Problem statement:
Run through the records and, wherever a line holds the word "will", return that line.

.....

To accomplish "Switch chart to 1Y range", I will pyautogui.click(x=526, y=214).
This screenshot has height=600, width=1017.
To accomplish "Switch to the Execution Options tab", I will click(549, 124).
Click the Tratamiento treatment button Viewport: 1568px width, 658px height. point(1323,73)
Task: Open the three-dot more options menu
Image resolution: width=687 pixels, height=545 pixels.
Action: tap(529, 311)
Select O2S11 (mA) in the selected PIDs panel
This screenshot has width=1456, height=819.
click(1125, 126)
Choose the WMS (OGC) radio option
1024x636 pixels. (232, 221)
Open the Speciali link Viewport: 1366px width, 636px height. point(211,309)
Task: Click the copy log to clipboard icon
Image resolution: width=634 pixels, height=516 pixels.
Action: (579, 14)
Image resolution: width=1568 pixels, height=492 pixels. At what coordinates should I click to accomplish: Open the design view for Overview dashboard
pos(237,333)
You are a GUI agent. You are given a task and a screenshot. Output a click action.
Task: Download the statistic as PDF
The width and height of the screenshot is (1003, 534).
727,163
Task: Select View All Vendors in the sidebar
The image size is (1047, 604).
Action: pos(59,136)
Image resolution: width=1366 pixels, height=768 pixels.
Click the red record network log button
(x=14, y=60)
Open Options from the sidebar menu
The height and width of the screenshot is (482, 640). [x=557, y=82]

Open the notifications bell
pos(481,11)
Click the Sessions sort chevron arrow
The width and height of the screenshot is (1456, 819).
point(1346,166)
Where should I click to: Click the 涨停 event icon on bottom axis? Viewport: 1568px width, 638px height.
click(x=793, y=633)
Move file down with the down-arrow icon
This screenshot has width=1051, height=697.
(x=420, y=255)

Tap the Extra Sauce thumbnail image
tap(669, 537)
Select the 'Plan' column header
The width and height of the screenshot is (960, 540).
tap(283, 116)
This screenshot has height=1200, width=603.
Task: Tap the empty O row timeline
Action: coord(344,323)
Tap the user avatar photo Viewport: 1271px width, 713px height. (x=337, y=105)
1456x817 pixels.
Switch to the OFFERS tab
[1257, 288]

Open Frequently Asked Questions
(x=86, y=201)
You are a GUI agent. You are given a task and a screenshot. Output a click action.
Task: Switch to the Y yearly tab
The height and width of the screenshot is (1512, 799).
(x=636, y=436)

.....

Response to the exercise:
To accomplish "Switch chart to 1Y range", I will pyautogui.click(x=526, y=214).
To accomplish "Switch to the Execution Options tab", I will click(549, 124).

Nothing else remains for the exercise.